La sœur de Balzac parle ainsi:
«On le trouvait toujours chez lui vêtu d'une large robe de chambre de cachemire blanc doublée de soie blanche, taillée comme celle d'un moine, attachée par une cordelière de soie, la tête couverte de cette calotte dantesque de velours noir adoptée dans sa mansarde, qu'il porta toujours depuis et que ma mère seule lui faisait.
Selon les heures où il sortait, sa mise était fort négligée ou fort soignée. Si on le rencontrait le matin, fatigué par douze heures de travail, courant aux imprimeries, un vieux chapeau rabattu sur les yeux, ses admirables mains cachées sous des gants grossiers, les pieds chaussés de souliers à hauts quartiers passés sur un large pantalon à plis et à pieds, il pouvait être confondu dans la foule; mais s'il découvrait son front, vous regardait ou vous parlait, l'homme le plus vulgaire se souvenait de lui.
Son intelligence, si constamment exercée, avait encore développé ce front naturellement vaste, qui recevait tant de lumières! cette intelligence se trahissait à ses premiers mots et jusque dans ses gestes! Un peintre aurait pu étudier sur ce visage si mobile les expressions de tous les sentiments: joie, peine, énergie, découragement, ironie, espérances ou déceptions, il reflétait toutes les situations de l'âme.
Il triomphait de la vulgarité que donne l'embonpoint par des manières et des gestes empreints d'une grâce et d'une distinction natives.
Sa chevelure, dont il variait souvent l'arrangement, était toujours artistique, de quelque manière qu'il la portât.
Un ciseau immortel a laissé ses traits à la postérité. Le buste que David a fait de mon frère, alors âgé de quarante-quatre ans, a reproduit fidèlement son beau front, cette magnifique chevelure, indice de sa force physique égale à sa force morale, l'enchâssement merveilleux de ses yeux, les lignes si fines de ce nez carré, de cette bouche aux contours sinueux où la bonhomie s'alliait à la raillerie, ce menton qui achevait l'ovale si pur de son visage avant que l'embonpoint en eût altéré l'harmonie.
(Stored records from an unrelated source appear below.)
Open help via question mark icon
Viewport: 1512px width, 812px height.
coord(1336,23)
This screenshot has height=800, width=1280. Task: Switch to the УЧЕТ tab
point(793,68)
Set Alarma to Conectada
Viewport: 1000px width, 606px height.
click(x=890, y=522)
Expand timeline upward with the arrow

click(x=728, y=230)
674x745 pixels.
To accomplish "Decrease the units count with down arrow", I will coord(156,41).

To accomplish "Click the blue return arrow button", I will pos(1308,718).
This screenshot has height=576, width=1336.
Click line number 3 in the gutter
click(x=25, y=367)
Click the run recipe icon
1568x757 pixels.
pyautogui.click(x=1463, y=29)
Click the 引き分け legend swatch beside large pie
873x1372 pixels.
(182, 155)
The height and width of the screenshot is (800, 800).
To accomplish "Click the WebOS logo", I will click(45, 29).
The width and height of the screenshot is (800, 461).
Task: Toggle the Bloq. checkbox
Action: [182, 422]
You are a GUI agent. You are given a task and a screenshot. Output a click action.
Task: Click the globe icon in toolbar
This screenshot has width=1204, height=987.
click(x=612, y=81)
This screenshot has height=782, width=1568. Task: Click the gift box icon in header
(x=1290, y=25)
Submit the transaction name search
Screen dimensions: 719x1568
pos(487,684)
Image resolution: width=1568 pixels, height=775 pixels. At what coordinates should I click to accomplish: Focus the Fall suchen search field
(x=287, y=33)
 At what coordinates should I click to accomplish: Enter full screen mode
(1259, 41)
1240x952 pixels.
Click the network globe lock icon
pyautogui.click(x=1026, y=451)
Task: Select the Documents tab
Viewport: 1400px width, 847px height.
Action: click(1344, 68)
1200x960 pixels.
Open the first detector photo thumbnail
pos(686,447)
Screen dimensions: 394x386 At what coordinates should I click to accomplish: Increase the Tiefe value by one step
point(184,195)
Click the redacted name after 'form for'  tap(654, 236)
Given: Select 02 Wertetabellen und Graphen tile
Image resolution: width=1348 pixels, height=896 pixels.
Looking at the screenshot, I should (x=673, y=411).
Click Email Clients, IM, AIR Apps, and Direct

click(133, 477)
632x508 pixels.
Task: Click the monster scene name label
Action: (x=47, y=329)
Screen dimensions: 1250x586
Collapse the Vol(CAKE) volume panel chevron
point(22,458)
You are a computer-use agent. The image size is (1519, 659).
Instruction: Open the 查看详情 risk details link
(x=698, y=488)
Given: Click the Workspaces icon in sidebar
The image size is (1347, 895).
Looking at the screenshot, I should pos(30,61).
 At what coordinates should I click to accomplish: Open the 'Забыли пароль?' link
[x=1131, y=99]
Mais le marbre n'a pu malheureusement conserver le feu de ces flambeaux de l'intelligence, de ces yeux aux prunelles brunes pailletées d'or comme celle du lynx.
Ces yeux interrogeaient et répondaient sans le secours de la parole, voyaient les idées, les sentiments, et lançaient des jets qui semblaient sortir d'un foyer intérieur et renvoyer au jour la lumière au lieu de la recevoir.
Les amis de Balzac reconnaîtront la vérité de ces lignes, que ceux qui ne l'auront pas connu pourront taxer d'exagération.»